Bowl-Mor was also available in Japan and they only made Tenpin Pinsetters. Many Centers in America and around the world are very successful with their Brunswick or AMF Pinsetters, so they don’t need other 3rd Party Company Pinsetters like Bowl-Mor, Switch Bowling or even Mendes to have high quality pinsetters.
Bowl-Mor got a jump on the Candlepin market. My grandfather bought the Bowl-Mor J model in 1958. It was a pretty simple machine, that was easy for a non-mechanic to make quick repairs. I can only remember going to one bowling alley that had a different machine, which was the Bowl Fast machine. It always seemed to be very slow, because the tubes would come down, and then after a few seconds, you could actually see the pins slide down into them, and then they stayed still for a couple more seconds, to make sure the pins were still. My dad worked at that alley when he was a kid, and said that there was no catwalk, so there were some repairs that actually required taking much of the machine apart. That didn’t happen with the Bowl-Mor.
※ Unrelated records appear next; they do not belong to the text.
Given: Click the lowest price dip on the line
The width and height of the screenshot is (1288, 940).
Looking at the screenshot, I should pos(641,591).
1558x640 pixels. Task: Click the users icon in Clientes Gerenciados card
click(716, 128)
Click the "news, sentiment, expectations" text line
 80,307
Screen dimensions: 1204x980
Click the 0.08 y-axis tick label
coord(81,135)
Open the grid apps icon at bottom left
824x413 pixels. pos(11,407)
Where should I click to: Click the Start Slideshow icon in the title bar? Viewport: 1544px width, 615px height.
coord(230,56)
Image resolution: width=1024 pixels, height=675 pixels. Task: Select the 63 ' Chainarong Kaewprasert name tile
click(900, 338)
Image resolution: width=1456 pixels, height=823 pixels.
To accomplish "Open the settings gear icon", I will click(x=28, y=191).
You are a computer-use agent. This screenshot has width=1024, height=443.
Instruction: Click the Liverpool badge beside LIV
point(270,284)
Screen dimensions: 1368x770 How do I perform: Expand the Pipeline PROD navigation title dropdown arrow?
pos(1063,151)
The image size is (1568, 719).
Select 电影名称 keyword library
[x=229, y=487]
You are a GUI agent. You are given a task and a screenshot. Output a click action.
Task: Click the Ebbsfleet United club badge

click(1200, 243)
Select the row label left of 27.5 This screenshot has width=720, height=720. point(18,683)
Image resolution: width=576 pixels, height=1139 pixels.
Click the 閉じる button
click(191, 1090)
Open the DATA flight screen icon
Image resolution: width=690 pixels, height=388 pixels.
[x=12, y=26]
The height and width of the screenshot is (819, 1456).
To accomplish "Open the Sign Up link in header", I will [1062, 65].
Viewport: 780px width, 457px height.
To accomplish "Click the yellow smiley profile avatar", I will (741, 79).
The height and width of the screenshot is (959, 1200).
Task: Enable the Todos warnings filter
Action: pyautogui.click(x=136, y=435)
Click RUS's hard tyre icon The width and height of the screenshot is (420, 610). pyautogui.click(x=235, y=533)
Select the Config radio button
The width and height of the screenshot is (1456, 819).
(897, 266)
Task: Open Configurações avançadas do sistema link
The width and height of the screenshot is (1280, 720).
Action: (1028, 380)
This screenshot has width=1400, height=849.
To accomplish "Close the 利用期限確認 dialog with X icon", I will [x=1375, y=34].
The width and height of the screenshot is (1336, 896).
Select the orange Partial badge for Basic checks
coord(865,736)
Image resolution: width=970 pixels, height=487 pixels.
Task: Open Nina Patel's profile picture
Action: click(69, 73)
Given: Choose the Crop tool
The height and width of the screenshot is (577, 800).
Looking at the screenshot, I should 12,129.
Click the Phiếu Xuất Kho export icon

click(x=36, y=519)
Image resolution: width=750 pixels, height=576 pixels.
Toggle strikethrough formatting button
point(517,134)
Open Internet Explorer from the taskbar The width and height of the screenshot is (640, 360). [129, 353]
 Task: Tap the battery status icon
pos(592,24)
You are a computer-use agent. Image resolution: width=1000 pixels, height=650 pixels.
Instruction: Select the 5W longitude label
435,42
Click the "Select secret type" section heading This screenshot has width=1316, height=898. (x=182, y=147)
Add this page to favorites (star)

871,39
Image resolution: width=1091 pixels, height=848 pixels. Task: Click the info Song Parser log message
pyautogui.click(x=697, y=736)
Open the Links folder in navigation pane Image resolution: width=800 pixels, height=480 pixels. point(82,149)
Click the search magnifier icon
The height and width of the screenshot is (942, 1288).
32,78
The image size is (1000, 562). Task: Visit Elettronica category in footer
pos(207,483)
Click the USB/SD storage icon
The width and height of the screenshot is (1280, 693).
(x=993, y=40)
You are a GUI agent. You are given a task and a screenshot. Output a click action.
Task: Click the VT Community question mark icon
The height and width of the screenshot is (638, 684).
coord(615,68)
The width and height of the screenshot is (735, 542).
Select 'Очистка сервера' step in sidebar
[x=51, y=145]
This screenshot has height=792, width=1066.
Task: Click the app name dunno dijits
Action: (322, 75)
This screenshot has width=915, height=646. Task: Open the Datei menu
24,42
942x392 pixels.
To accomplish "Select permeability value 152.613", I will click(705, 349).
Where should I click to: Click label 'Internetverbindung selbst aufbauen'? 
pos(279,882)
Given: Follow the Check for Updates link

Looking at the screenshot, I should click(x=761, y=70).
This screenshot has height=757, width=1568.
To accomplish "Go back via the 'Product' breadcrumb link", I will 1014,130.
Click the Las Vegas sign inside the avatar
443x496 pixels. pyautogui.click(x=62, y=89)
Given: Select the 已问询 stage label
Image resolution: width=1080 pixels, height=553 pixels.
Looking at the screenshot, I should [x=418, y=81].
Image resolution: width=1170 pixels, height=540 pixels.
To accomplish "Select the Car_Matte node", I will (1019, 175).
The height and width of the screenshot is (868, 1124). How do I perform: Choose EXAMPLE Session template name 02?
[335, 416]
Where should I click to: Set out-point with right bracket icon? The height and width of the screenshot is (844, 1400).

You'd have to machine your own spare parts... but... I'd love to have a center full of these. They were built by BowlMor when Otis Elevator owned them. These things would be built like brick ****houses!! They'd run forever!!
Lazy Mechanics with Crappy Pinsetters are hard to deal with for Leagues. Trust me I’ve experienced this twice in my hometown with 2 out of 3 Ten Pin Centers here with all 3 are poorly maintained. Poor Countries doesn’t have a clue for Proper Pinsetter Preventive Maintenance which I lived here in the Philippines that is a Poor Asian Country but good thing most centers were properly maintained, the place where I lived in, our League was so unlucky to live with a rotten reality.